A novel clinical trial for primary sclerosing cholangitis from Asia: All regional endeavors should improve global management of primary sclerosing cholangitis: Editorial on “Safety and efficacy of HK-660S in patients with primary sclerosing cholangitis: A randomized double-blind phase 2a trial”

Article information

Clin Mol Hepatol. 2025;31(2):584-588

Publication date (electronic) : 2024 November 6

doi : https://doi.org/10.3350/cmh.2024.0945

¹Clinical Research Center, NHO Nagasaki Medical Center, Omura, Nagasaki, Japan

²Department of Hepatology, Nagasaki University Graduate School of Biomedical Sciences, Omura, Nagasaki, Japan

Corresponding author : Atsumasa Komori Clinical Research Center, NHO Nagasaki Medical Center and Department of Hepatology, Nagasaki University Graduate School of Biomedical Sciences, Kubara 2-1001-1, Omura city, Nagasaki 856-8562, Japan Tel: +81-957-52-3121, Fax: +81-957-53-6675, E-mail: komori.atsumasa.qr@mail.hosp.go.jp

Editor: Han Ah Lee, Chung-Ang University College of Medicine, Korea

Received 2024 October 25; Accepted 2024 November 1.

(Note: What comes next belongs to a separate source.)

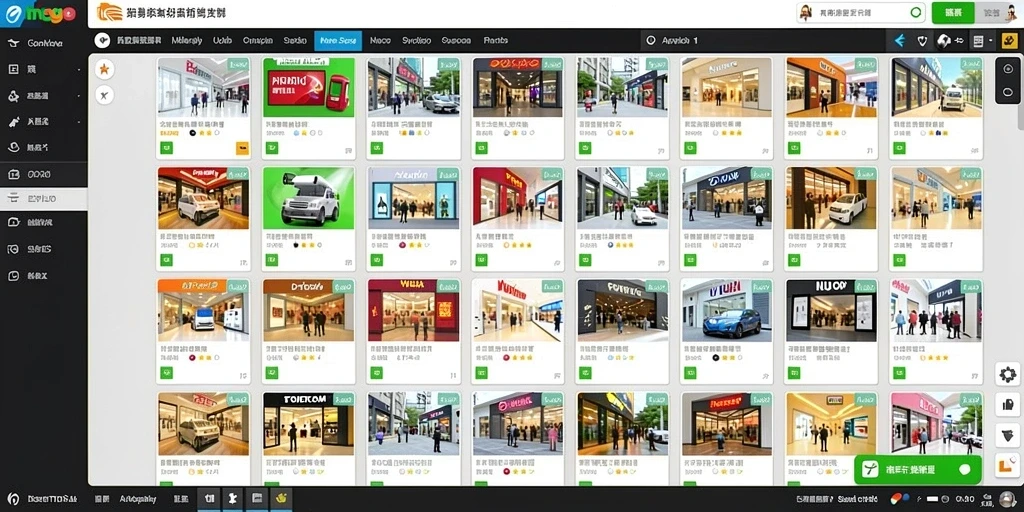
Task: Open the Meoo tab
Action: point(380,40)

See the Original "Safety and efficacy of HK-660S in patients with primary sclerosing cholangitis: A randomized double-blind phase 2a trial" on page 119.

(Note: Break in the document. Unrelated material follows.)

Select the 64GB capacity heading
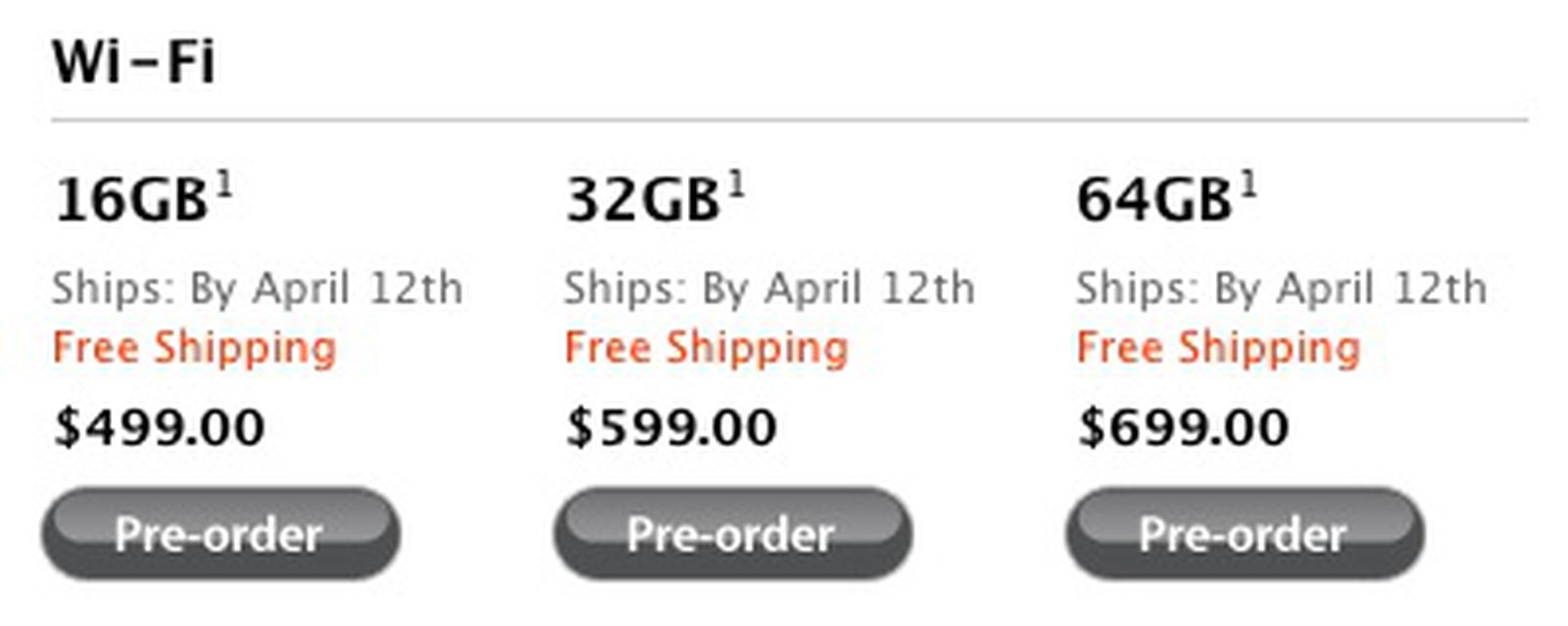tap(1154, 200)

Keywords: Clinical trial; HK-660S; Primary sclerosing cholangitis

Primary sclerosing cholangitis (PSC) has no known specific etiologies, whether obstructive, immune-mediated, infectious, ischemic, hereditary, or toxicological [1]. Its hallmark clinical features are intractable fibrosis and strictures of intra-and extrahepatic bile ducts, often accompanied by complications related to bile duct obstruction, and eventually progressing to cholestatic liver cirrhosis [2]. Due to the high prevalence of co-occurrence with inflammatory bowel disease, the common cause of disease pathophysiology may lie within the perturbed gut–liver–biliary axis. In fact, a novel autoantibody against anti–integrinαvβ6 was detected prevalently in the sera of both ulcerative colitis [3] and PSC patients [4], suggesting converging mechanisms of tissue injury via integrinαvβ6 that exhibit shared expression in colonic and bile duct epithelial cells. Moreover, the specific pathobiont Klebsiella pneumonia, equipped not only with epithelial-damaging properties but also with the ability to induce T helper 17 cell responses in the liver, was identified in the microbiota of patients with PSC [5]. Though such progress in translational research may lead to the development of pathogenesis-oriented therapy for PSC in the future, there are still no the US FDA-approved pharmacotherapies for PSC that would ameliorate inflammation and fibrosis to prevent progression to liver-related outcomes (cirrhosis, varices, cholangiocarcinoma, liver transplantation, or death) [2].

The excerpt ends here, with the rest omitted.